I really like the artwork on Baghdad – I find it more inviting than Celt Islam‘s usual black and green livery. Possibly the change of style is because it was released on a different label, Ajnavision Records, rather than Urban Sedated. Celt Islam‘s releases are always generous with tracks – Baghdad has twelve. There are the expected strong dubby basslines, grooving tablas, Eastern-inflected atmospherics and sufi-flavoured track titles such as Wahdaat ul Wajood (Unity of Being) and Mureed . As ever, there are collaborations with other artists such as The Renegade Sufi and Bongo Chill. Overall, this album has a chilled, head-nodding, old school, trippy dub feel.
Urban Sutra, with its more traditional, green and black artwork, takes us elsewhere; it has a harder, driving, tone with more of a dubstep influence.

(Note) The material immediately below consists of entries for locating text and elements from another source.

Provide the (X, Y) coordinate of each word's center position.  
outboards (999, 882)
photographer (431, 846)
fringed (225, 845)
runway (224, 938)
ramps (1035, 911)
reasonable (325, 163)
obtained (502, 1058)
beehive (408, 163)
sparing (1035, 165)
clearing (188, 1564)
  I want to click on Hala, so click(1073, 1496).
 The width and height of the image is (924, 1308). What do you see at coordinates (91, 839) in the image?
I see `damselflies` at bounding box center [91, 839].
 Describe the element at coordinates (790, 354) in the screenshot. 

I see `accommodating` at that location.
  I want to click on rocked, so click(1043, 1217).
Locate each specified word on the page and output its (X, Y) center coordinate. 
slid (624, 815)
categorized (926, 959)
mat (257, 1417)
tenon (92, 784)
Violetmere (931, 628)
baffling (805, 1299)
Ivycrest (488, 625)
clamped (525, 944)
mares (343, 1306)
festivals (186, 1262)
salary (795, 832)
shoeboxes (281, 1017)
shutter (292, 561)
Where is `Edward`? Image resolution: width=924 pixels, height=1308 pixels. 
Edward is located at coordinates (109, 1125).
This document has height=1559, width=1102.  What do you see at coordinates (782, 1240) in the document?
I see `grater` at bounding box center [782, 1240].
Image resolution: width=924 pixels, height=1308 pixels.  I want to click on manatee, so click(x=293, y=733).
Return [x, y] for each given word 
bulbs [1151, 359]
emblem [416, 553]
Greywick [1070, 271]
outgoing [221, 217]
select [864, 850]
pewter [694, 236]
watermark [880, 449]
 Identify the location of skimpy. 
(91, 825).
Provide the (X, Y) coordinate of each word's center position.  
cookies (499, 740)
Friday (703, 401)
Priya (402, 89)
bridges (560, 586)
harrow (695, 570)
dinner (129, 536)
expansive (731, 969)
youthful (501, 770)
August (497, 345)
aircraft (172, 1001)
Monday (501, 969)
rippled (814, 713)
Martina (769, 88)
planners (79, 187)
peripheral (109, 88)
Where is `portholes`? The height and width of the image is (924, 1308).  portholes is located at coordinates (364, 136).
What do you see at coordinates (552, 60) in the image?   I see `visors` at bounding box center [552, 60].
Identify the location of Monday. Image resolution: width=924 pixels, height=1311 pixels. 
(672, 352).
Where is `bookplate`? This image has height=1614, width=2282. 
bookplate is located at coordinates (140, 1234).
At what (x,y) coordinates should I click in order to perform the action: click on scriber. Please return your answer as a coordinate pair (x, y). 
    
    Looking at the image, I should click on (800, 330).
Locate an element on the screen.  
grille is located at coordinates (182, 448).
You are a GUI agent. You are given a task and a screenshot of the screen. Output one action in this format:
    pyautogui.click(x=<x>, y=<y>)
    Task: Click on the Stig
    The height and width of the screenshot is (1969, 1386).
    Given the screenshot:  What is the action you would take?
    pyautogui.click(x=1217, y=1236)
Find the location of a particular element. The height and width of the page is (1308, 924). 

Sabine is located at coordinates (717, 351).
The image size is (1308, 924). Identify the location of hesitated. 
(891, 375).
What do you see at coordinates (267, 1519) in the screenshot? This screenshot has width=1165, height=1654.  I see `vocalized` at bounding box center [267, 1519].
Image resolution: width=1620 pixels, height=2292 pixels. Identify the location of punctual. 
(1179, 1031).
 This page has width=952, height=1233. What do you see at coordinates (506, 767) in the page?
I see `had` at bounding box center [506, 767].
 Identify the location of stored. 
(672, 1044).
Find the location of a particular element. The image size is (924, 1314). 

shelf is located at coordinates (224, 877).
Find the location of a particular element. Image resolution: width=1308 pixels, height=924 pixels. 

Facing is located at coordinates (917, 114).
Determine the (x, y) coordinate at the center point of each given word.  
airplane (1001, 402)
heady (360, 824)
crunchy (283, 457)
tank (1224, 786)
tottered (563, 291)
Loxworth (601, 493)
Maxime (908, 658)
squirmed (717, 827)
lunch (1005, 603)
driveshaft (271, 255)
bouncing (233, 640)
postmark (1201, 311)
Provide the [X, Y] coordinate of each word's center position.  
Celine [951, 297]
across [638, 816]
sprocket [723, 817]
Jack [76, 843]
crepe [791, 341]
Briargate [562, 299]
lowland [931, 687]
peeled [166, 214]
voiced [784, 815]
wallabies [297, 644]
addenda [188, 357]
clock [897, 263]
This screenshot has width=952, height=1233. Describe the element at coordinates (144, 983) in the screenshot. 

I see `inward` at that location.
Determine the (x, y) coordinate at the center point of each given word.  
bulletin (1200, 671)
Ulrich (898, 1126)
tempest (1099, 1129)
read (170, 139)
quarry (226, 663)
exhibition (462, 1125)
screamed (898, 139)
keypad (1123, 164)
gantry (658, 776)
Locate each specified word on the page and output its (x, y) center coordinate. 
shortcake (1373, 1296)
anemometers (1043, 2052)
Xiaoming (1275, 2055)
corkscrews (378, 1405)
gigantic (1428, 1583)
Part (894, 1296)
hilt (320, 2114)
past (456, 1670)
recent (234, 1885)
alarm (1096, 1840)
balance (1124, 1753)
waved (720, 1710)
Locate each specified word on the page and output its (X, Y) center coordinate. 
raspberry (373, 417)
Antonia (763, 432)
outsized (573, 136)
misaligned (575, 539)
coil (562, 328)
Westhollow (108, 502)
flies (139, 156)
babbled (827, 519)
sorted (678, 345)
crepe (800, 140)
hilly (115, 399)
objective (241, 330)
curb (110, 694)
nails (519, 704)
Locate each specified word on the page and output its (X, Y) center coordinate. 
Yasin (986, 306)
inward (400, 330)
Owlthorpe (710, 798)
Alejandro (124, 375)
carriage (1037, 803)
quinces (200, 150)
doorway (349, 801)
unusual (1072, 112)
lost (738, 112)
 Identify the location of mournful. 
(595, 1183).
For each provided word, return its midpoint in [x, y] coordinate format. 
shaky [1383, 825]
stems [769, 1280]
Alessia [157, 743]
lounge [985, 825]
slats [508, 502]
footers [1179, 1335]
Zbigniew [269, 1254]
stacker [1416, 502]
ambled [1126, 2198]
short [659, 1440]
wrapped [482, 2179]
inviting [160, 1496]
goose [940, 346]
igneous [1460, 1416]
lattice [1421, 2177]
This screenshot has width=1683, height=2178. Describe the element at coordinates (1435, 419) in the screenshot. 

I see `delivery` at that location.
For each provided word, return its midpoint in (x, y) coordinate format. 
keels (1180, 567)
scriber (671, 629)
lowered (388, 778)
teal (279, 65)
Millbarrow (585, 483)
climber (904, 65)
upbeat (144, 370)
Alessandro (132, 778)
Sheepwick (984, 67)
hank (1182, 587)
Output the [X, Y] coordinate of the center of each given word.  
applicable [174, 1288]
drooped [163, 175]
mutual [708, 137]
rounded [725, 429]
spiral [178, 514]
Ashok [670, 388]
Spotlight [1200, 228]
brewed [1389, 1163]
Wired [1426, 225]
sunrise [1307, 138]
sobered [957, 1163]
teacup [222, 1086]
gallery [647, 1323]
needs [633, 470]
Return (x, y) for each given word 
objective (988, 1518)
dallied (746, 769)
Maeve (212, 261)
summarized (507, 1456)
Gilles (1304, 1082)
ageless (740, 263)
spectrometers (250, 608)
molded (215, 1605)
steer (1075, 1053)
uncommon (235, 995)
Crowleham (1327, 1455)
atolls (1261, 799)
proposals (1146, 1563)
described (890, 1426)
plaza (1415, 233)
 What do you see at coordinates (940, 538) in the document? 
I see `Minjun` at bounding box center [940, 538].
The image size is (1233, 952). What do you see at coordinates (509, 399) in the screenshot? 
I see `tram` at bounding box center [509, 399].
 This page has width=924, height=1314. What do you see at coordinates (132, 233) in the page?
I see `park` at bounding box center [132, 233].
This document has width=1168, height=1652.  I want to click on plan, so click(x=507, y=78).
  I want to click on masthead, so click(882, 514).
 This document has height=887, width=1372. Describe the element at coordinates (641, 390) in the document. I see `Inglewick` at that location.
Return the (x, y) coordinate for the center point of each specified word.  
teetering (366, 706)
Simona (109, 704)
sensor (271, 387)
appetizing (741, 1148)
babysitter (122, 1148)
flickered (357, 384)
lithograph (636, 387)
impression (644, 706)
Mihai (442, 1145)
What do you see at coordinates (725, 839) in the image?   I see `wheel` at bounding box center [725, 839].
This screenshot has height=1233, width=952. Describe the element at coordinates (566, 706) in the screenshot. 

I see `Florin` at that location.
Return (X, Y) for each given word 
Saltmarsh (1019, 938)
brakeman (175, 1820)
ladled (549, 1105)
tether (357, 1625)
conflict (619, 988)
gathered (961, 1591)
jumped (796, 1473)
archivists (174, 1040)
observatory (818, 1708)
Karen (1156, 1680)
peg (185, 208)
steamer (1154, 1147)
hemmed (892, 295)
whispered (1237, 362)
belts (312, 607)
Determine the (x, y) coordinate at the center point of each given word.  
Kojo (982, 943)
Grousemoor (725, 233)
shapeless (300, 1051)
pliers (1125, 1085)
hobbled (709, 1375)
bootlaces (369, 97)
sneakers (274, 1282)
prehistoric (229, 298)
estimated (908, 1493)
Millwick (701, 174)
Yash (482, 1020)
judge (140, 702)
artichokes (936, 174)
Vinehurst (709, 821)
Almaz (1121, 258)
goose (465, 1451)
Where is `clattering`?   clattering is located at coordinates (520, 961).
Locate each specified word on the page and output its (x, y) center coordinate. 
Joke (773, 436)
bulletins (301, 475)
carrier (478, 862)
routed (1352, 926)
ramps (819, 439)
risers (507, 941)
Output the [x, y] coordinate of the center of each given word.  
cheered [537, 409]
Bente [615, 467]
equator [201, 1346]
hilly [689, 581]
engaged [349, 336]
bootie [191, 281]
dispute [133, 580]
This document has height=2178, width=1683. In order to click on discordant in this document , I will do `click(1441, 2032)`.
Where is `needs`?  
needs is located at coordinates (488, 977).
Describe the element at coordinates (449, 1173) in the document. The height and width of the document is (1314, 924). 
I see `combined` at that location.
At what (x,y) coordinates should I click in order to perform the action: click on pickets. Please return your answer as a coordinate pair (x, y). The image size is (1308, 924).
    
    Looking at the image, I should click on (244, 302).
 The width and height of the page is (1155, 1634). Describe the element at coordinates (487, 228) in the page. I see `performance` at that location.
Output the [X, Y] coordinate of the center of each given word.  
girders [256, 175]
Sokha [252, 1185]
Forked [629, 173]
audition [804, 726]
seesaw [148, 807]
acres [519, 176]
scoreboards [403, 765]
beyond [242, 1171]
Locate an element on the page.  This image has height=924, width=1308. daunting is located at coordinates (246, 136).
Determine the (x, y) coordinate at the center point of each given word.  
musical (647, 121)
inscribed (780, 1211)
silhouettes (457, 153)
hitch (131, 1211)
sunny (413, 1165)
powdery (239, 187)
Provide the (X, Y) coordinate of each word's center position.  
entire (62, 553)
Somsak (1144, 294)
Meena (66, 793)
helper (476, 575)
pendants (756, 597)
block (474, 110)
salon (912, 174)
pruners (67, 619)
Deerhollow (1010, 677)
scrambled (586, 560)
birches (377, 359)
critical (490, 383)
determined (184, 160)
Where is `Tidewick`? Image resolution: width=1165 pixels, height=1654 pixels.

Most of the other elements are similar, with the usual collaborators, tablas, Eastern melodic explorations, sufistic track titles (Sufi Dub, Ali Mawla, Futuwwa, for example) and relentless bass pressure. The sound is definitely more electronic than Baghdad‘s more laid back dub stylings. Once again, Celt Islam is generous with the tunes – there are fourteen.
There’s not a duff tune on either album – they’re both excellent collections, albeit with different feels. They’re both albums you could play right through (does anyone do that any more?) without being bored. Both albums are well recorded and sound great. You should buy them!